Jaime todas las tardes iba al lago, ese lago precioso y cristalino, rodeado de rosas silvestres, azucenas y callas blanquísimas. De entre ellas, Jaime adoraba las rosas, aunque solo las rojísimas. Tiñen de color mortal el reflejo del lago desde la orilla opuesta. En los días de más soledad, la ira lo inundaba, y Jaime destrozaba todas las flores restantes que encontraba a su alrededor, manteniendo solo con vida los preciosos pétalos sangrientos.
Jaime se llevaba a su casa todos los días una rosa. La ponía en agua, y la cuidaba con todo el amor que nadie le enseñó a dar. La rosa siempre se marchitaba, y al día siguiente tenía que repetir la misma rutina mecánicamente. Jaime no se cansaba, y parecía no importarle este hecho.

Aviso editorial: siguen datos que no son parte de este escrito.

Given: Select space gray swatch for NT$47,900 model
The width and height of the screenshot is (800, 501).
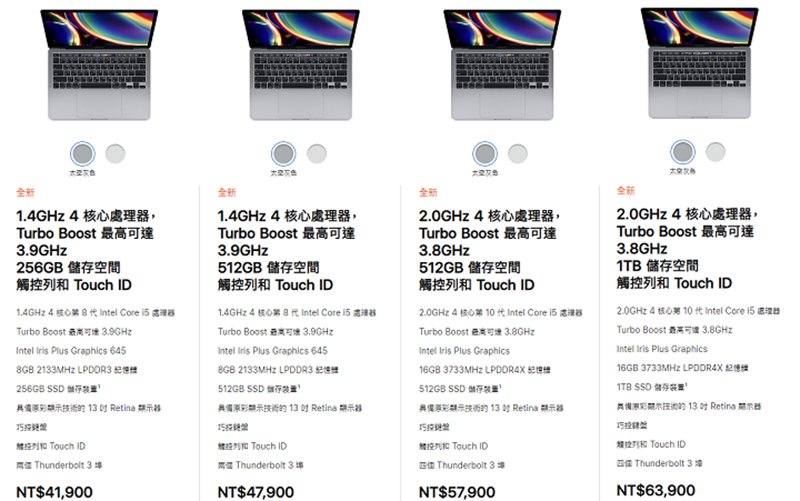Looking at the screenshot, I should coord(284,154).
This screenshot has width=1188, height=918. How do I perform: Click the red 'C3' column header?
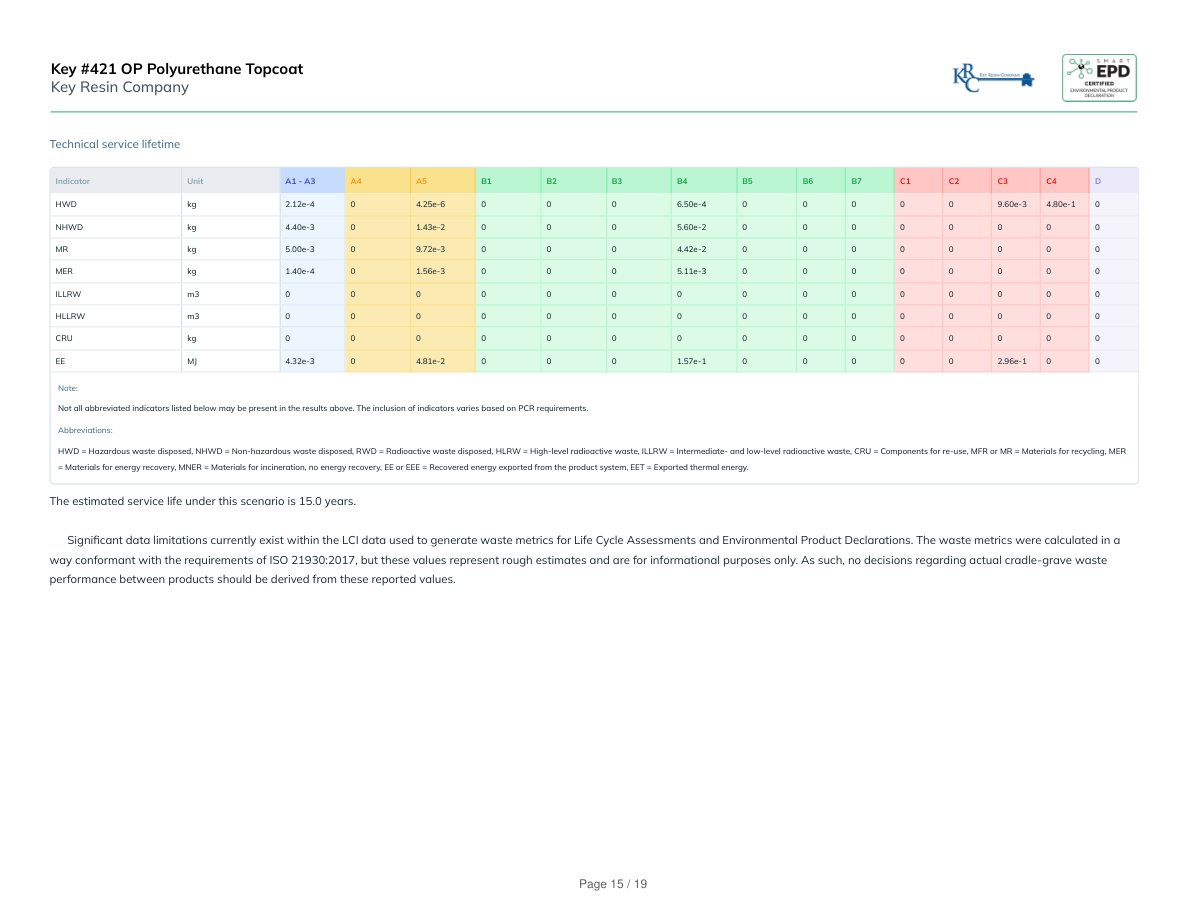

El año pasado, al comenzar la primavera, y tras mucho debatir, Jaime decidió no cortar una rosa, sino una calla. La llevó a casa, la puso en el alféizar, y la dejó estar. Al día siguiente, probó con una azucena. Mientras que las callas aguantaban varias semanas sin ponerse mustias, y las azucenas algunos días, las rosas siempre se marchitaban de un día para otro. No duraban. Así que Jaime decidió no cortarlas más.
Las azucenas y las callas lo hacían feliz. Aunque, con el tiempo empezó a cansarse de esa lánguida palidez, y para el final de otoño, Jaime cortó de nuevo una rosa roja. Qué felicidad volver a llenar el cuarto de aquel color intensísimo. ¿Por qué había dejado de hacerlo y sentir el alma henchida? No obstante, como lo que brilla con demasiada intensidad no está destinado a durar largo tiempo, al día siguiente tenía que volver a por una nueva y reemplazar su rosa anterior. Un día tras otro, rutina cotidiana.
Hoy llegó la primavera, y Jaime acaba de cortar una azucena.